■ **Exercise objective**:
Please reproduce every record exactly as written, leaving out the pictures.

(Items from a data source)
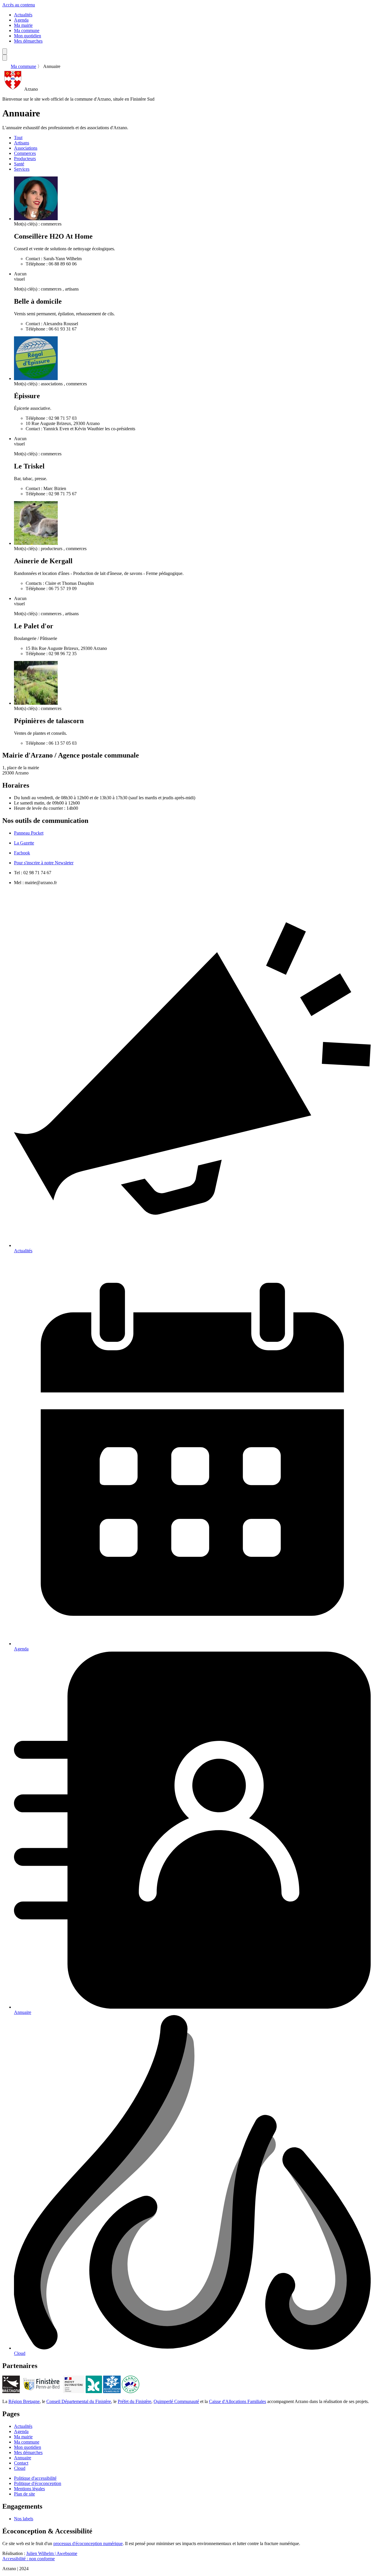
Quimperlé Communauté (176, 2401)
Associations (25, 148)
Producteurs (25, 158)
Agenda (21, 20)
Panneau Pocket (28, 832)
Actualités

■ **Answer space**:
Quimperlé Communauté (176, 2401)
Associations (25, 148)
Producteurs (25, 158)
Agenda (21, 20)
Panneau Pocket (28, 832)
Actualités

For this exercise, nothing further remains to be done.